Moreover, plays are exclusively concerned with relationships, with the feelings between characters, revealed in what they say to each other and how they behave, and some relationships have also changed over the course of history. Lastly, plays are precisely, literally situated, the actors wearing costumes and moving about settings that we actually see, as opposed to imagining them in prose. How these last two points make most plays a more perishable product than most prose will be made clear if you think back to old television shows. Do you remember the 1970s American television series
Bewitched
, Mr.
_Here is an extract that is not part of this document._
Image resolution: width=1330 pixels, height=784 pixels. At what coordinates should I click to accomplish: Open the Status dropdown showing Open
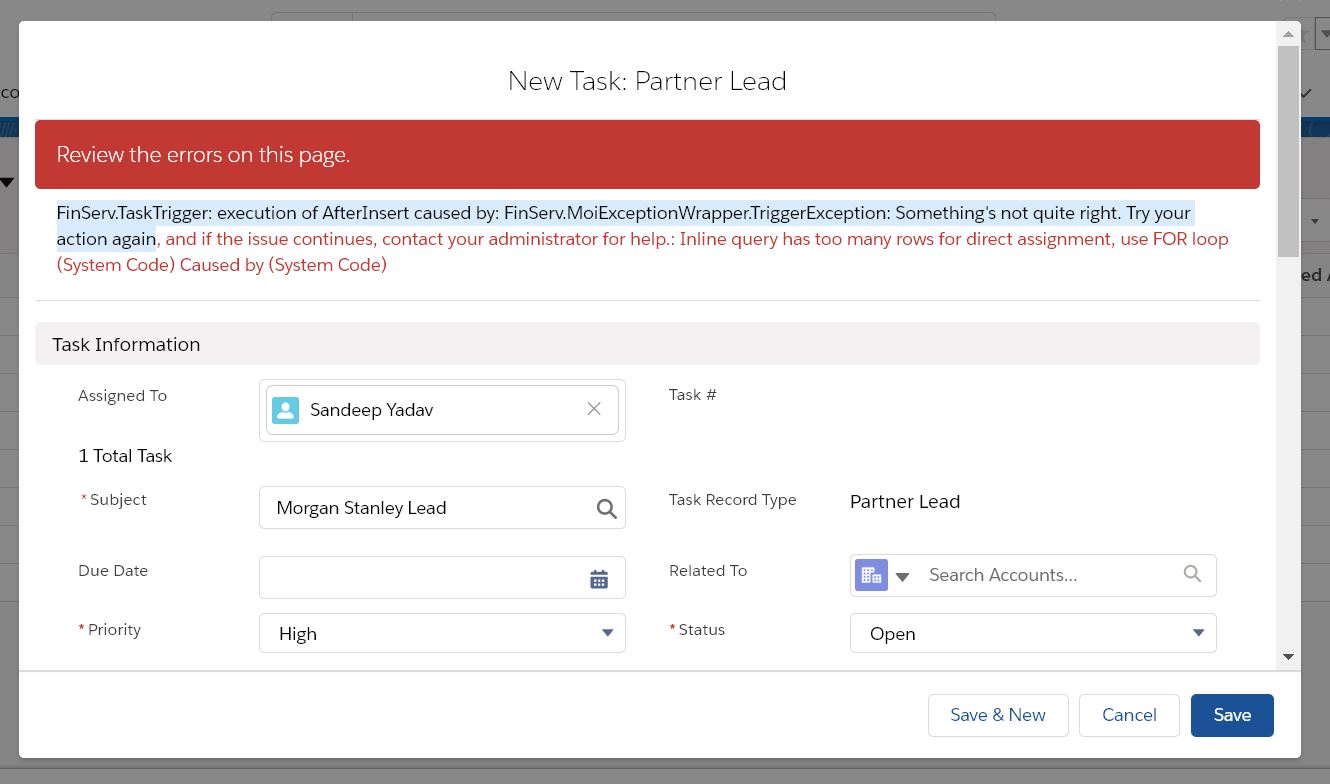[x=1032, y=633]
Harper, about a witch named Samantha who lives in suburbia with her husband, Darrin, and their daughter, Tabitha? I lapped it up when I was a kid. A few years ago I happened to see an episode again—and I was appalled. The sexism struck me as egregious, what with Darrin always trying to prevent Samantha from using her magic and Samantha, being the good, docile housewife, always trying to comply. And the way they dressed and their hairdos—that at least was innocently laughable. You get my point. What was fresh and funny then is now old and embarrassing. Women are now more free to use their magic, and we dress differently. By capturing so exactly a time, a place and a lingo, many plays are as fleeting as newspapers.

It is a mighty playwright who manages to speak to his or her time and also to ours. Shakespeare does it, toweringly. That a
student doesn’t know what a “thane” is, that kings don’t rule in 2008 the way they ruled in 1608 in no way affects the power and meaning of the Scottish play today.
Waiting for Godot
has also managed to speak to all times, so far. Despite premiering in 1953, the antics, musings and worries of Vladimir and Estragon will likely strike you as funny, puzzling, insightful, maddening and still current.

The play is about the human condition, which in Beckett’s pared-down vision of it means that the play is mostly about nothing. Two men, the ones just mentioned, Didi and Gogo familiarly, wait around because they believe they have an appointment with a certain Godot. They wait around and talk and despair, are twice interrupted by two crazies by the names of Pozzo and Lucky, and then they go back to waiting around, talking and despairing. That’s pretty well it. No plot, no real development, no final point. The setting is also mostly nothing: just a single, solitary tree along an empty country road. The only props of note are boots, bowler hats and a rope.